SDSU freshmen guaranteed room in core classes

Ann Kopecky

Ann Kopecky

Incoming freshmen can rest assured that there will be enough room at South Dakota State University.

As enrollment increases at SDSU, students will continue to find open spots in their core classes.

“The University and the College is committed to ensuring enough sections of core classes, such as English and speech, are available for students to take in their first year here,” Dean Jerry Jorgensen of the College of Arts and Science said.

A recent Board of Regents’ policy update requires students to take core classes such as Math 021, Math 101, English 031, English 032 or English 033 in their first 30 credits.

The new policy won’t affect the freshman English and speech sections though.

“As we were registering students this summer, we continually monitored the number of slots available in English and speech, and continually added more sections, all the way up to the first week of classes,” Jorgensen said.

All the sections added were staffed with full-time and part-time faculty or teaching assistants. Jorgensen said that if there was a need now, the departments could still add more sections as teaching resources are still available.

Speech sections 48 and 65 were never opened because other sections continued to have vacancies.

Jorgensen said that the speech and English faculty continue to hear that classes are full and that there are not any slots open.

But as Jorgensen pointed out on Web Advisor, that is not true.

“Of course many sections are full and there are certain times of the day where few classes are available. This is especially true during the primetime hours of 10 a.m. to 1 p.m.,” Jorgensen said. “However, in English 101, there are currently 27 slots available in 14 sections throughout various times of the day. In Speech Communications 101, there are currently 72 slots in 31 sections at various times throughout the day.”

Class section size will also continue to stay the same as enrollment increases.

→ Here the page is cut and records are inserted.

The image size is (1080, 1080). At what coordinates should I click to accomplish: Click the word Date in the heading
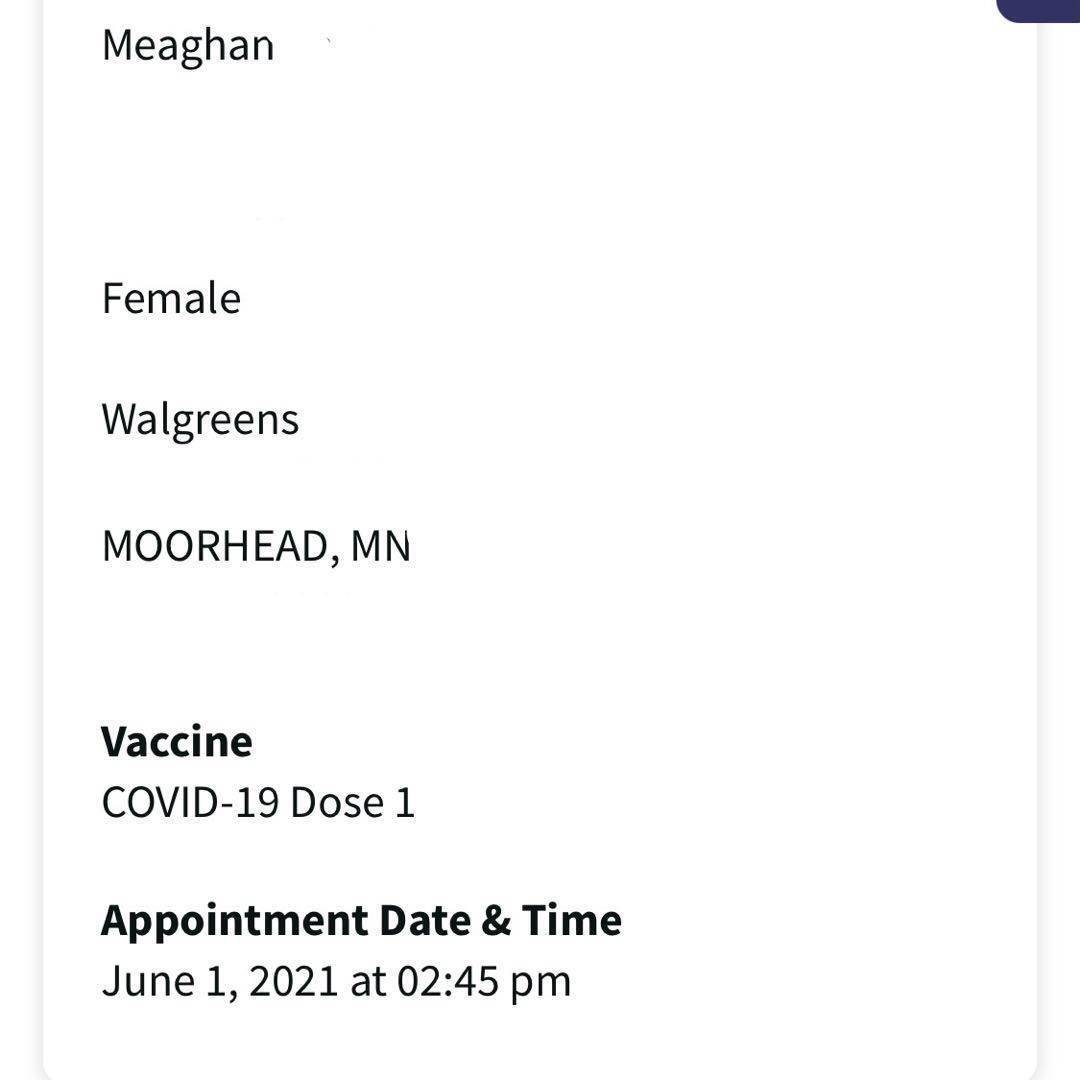coord(423,920)
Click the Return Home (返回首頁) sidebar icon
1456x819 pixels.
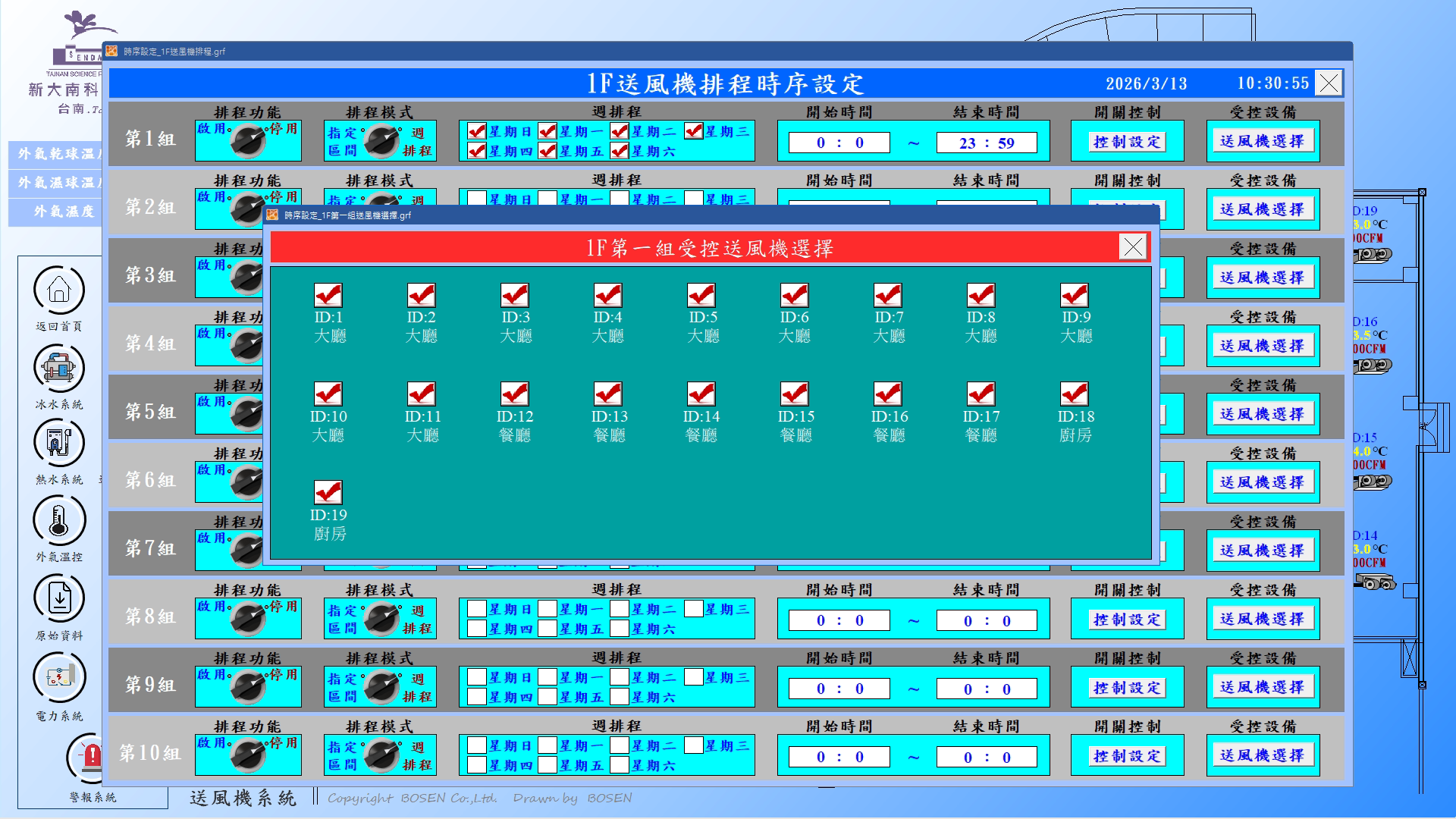[x=59, y=290]
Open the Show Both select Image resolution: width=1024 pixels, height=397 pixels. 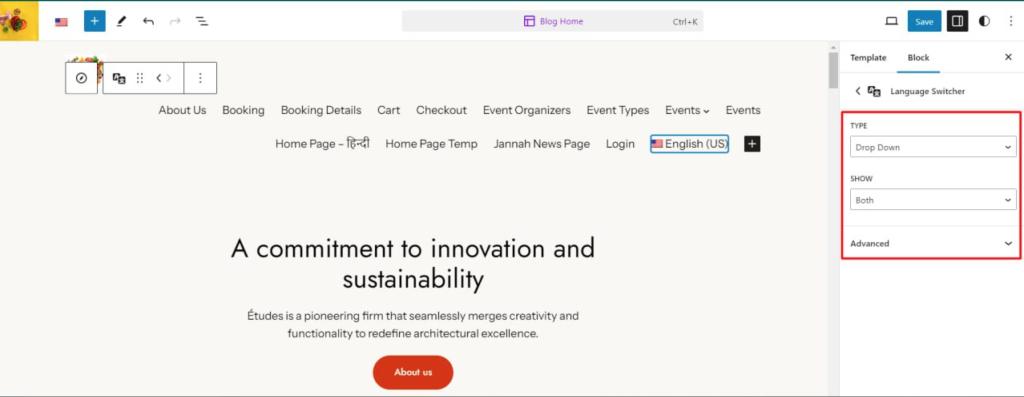pos(933,200)
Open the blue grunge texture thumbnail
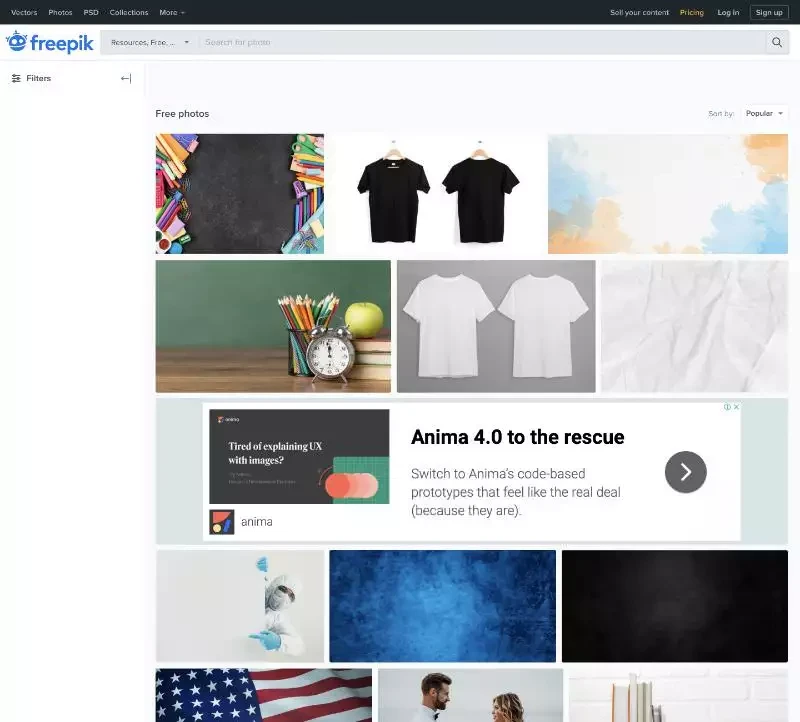Viewport: 800px width, 722px height. pyautogui.click(x=442, y=606)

English classes limit section size to approximately 25 students and speech classes usually enroll 24 students in each lab section while lectures contain approximately 72 to 96 students.

Jorgensen said that the speech lectures are actually a decrease in size.

“Ten years ago, speech lectures were 250 to 350 students in size, so we have actually decreased the size of those sections, despite the increased enrollment,” Jorgensen said.

The freshman-level English and speech classes are taught by teaching assistants as well as part-time and full-time faculty and temporary faculty.

Speech courses are taught by all levels of faculty as English relies on temporary faculty and teaching assistants.

“As a whole, our teaching assistants do a marvelous job,” Jorgensen said. “Bottom-line is that we have not increased our dependence upon TA’s over the years, but held constant.”

Jorgensen said that next year the departments will continue to monitor the enrollment and add more sections if needed.

“There will always be enough teachers and there will always be enough sections,” Jorgensen said. “I think we’ve met and will continue to meet the challenge.”